BEGIN

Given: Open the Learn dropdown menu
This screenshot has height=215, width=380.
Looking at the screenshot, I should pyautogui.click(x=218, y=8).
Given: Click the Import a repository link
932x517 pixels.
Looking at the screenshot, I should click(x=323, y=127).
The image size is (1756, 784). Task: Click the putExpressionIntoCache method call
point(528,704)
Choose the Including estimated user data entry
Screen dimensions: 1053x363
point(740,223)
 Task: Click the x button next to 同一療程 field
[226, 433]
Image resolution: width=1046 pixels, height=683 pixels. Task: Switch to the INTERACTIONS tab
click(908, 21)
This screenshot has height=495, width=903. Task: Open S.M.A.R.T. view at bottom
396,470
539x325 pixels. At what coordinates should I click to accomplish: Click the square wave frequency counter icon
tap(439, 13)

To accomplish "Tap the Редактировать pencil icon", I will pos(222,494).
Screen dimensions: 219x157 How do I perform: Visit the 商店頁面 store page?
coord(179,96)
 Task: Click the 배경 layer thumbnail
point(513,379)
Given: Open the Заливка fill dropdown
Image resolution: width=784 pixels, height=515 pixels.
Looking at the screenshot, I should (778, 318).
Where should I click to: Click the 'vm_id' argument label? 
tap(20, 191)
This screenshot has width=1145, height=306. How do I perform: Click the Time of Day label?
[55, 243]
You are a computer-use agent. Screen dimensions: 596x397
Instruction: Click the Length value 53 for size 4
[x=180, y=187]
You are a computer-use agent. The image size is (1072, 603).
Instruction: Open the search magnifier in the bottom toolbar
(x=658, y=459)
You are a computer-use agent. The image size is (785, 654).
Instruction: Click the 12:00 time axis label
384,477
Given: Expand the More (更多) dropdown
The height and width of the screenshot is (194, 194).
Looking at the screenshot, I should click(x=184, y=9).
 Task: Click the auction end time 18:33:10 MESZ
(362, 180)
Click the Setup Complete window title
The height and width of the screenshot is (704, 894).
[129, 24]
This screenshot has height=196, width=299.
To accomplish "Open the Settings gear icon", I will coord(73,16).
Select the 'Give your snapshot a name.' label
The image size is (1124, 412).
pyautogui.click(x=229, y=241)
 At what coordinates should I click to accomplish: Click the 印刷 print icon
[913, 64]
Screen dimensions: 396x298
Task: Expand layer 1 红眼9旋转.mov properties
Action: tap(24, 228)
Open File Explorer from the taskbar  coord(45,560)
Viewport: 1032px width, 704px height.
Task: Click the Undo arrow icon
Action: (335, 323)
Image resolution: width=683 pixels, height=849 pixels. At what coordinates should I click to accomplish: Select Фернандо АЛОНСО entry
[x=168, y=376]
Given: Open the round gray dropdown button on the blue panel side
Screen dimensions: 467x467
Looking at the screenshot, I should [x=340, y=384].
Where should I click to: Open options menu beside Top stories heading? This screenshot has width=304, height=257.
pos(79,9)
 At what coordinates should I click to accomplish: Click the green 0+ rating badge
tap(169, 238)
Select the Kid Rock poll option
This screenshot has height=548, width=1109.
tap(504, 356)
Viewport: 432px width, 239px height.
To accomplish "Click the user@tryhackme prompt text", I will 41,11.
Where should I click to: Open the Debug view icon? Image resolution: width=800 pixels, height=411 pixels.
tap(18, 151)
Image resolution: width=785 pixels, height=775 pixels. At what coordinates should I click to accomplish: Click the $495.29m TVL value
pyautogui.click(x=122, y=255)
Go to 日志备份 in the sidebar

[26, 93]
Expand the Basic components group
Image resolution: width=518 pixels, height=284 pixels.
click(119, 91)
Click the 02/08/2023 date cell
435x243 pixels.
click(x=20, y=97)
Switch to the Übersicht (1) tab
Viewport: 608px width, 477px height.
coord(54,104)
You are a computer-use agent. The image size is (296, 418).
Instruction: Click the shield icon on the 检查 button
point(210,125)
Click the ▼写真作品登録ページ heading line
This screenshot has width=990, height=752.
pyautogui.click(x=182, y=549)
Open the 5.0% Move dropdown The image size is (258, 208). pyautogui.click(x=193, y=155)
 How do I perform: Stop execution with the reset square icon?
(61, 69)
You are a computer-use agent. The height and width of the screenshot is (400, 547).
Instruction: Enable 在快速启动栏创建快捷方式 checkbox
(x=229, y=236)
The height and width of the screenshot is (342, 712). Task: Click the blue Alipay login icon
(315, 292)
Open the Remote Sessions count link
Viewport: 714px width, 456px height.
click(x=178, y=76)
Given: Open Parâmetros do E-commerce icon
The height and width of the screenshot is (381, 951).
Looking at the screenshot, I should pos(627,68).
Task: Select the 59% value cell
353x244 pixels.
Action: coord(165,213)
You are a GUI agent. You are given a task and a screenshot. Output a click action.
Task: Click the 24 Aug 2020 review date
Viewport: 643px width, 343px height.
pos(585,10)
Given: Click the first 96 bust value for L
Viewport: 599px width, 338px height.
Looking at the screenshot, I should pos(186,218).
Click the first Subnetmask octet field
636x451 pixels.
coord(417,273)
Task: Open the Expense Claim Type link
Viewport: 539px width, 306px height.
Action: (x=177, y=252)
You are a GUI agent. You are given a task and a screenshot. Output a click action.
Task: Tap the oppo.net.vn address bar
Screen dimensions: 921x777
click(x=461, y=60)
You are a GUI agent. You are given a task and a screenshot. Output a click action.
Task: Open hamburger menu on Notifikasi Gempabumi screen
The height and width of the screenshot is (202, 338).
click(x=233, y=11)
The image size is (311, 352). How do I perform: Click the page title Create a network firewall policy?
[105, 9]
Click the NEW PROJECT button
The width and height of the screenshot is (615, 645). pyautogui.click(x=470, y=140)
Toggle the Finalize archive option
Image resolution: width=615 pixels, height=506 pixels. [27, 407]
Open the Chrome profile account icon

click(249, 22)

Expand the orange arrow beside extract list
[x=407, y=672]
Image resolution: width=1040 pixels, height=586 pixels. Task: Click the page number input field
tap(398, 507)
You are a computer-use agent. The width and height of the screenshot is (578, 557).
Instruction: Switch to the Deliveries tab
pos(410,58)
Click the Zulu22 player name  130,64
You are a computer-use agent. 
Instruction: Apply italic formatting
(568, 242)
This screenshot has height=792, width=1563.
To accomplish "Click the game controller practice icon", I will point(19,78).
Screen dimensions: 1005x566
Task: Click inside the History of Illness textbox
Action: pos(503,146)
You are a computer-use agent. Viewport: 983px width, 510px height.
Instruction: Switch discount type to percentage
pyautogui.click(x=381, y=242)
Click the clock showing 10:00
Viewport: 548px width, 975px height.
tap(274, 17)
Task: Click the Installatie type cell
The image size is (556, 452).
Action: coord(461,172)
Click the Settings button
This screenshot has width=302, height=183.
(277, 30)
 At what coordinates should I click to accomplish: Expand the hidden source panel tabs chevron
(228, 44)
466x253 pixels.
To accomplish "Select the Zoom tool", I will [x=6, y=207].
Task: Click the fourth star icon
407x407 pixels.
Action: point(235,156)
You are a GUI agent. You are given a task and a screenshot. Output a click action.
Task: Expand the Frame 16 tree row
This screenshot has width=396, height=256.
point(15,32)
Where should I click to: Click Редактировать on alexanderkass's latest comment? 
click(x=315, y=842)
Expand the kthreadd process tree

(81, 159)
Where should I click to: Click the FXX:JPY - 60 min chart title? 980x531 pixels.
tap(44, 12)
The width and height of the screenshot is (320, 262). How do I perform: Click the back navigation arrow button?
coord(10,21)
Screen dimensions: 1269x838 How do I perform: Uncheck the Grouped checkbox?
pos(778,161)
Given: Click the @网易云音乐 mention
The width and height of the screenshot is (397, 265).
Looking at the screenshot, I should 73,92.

END

EXERCISE DESCRIPTION: Where in the records does the string "first" appear? Copy every line that has it.

WRITTEN SOLUTION:
Given: Click the first 96 bust value for L
Click the first Subnetmask octet field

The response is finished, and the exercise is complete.